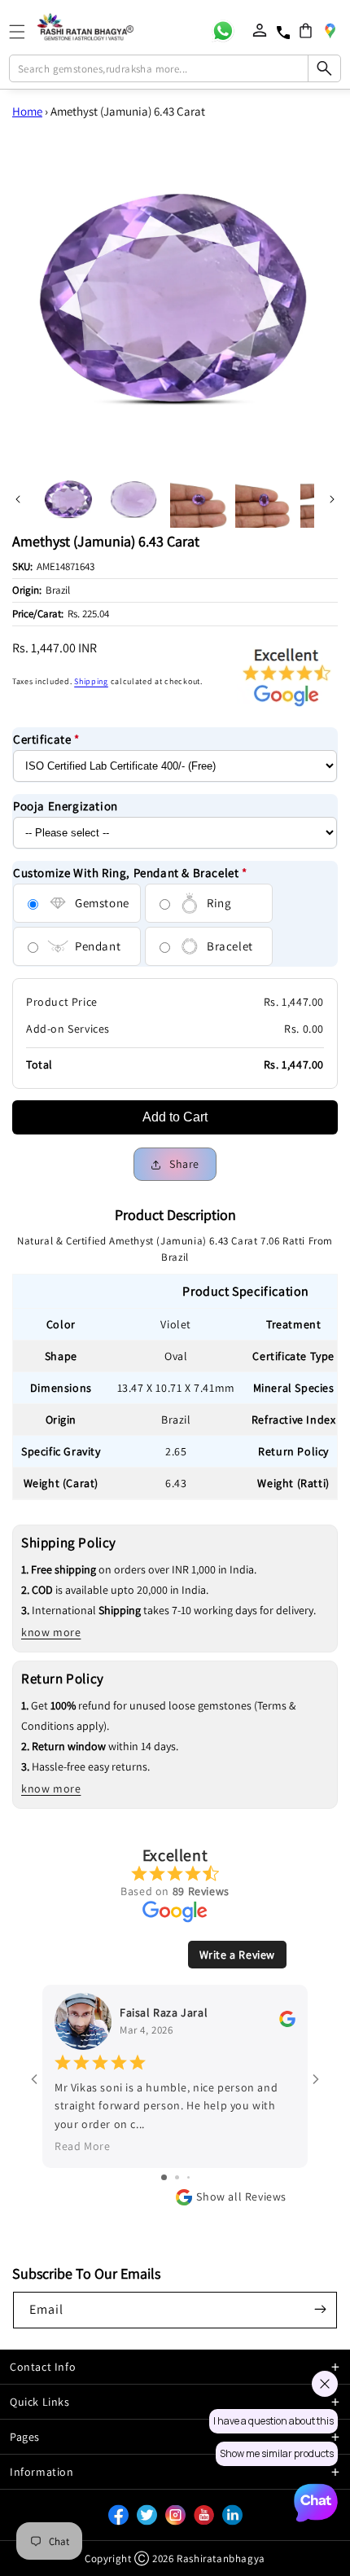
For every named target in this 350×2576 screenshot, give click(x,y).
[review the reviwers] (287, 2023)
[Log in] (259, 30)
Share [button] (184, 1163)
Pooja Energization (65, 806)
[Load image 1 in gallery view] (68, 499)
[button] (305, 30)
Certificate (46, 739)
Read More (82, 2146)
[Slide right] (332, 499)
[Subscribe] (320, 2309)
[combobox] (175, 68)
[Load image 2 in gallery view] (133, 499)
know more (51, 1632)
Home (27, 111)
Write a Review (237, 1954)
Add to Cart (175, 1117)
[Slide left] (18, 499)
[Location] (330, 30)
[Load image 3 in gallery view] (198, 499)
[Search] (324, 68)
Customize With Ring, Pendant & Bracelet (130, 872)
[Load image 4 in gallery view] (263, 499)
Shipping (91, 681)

▸ **Task item**
Where does the word "gallery" occur in the records? Return every line that holds it.

▸ **Task response**
[Load image 1 in gallery view] (68, 499)
[Load image 2 in gallery view] (133, 499)
[Load image 3 in gallery view] (198, 499)
[Load image 4 in gallery view] (263, 499)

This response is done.